Instructions for the task =
For each entry, output its words exactly and leave any picture behind.

Records for processing =
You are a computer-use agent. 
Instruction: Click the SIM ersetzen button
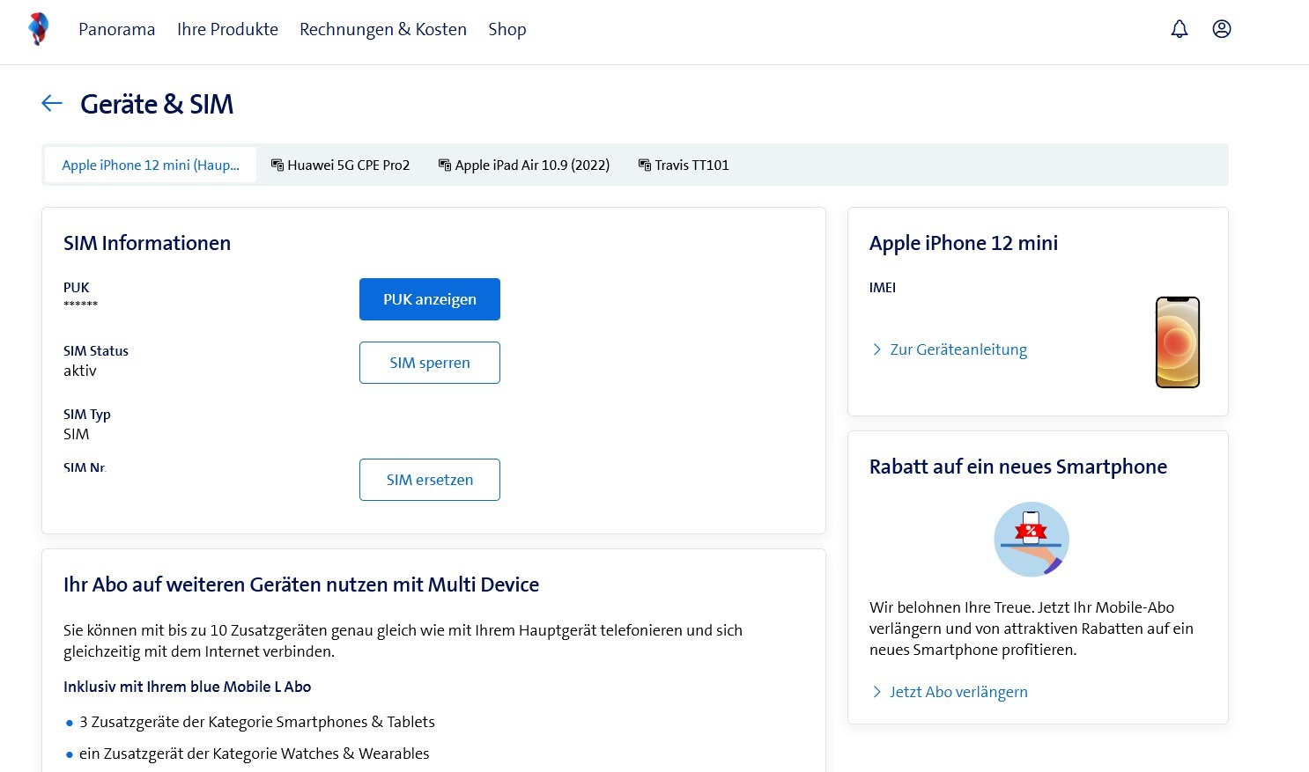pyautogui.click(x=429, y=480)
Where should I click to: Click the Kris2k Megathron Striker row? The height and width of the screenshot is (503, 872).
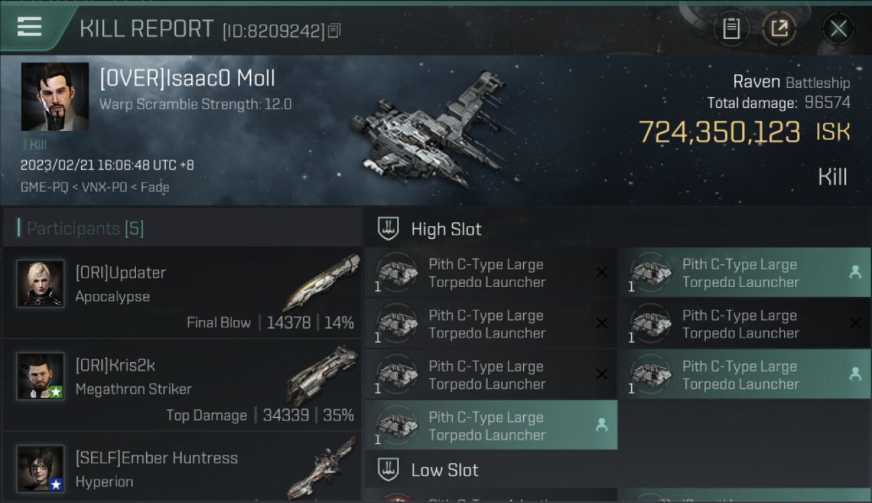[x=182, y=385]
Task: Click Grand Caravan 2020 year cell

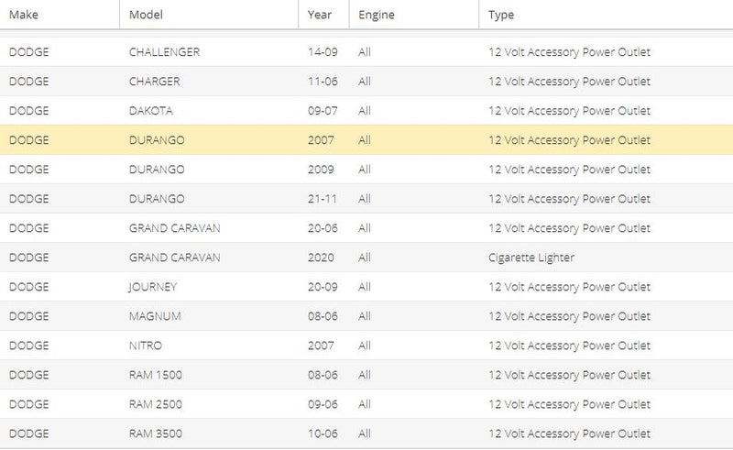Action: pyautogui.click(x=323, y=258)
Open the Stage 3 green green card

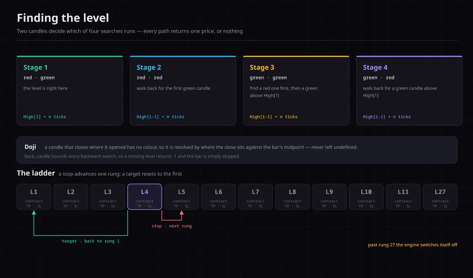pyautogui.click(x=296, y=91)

Answer space =
You are a computer-use agent. 
Instruction: Click the SIM ersetzen button
pyautogui.click(x=429, y=480)
Where should I click to: Click the Kris2k Megathron Striker row? The height and width of the screenshot is (503, 872).
[x=182, y=385]
Task: Click Grand Caravan 2020 year cell

Action: pyautogui.click(x=323, y=258)
Open the Stage 3 green green card

pyautogui.click(x=296, y=91)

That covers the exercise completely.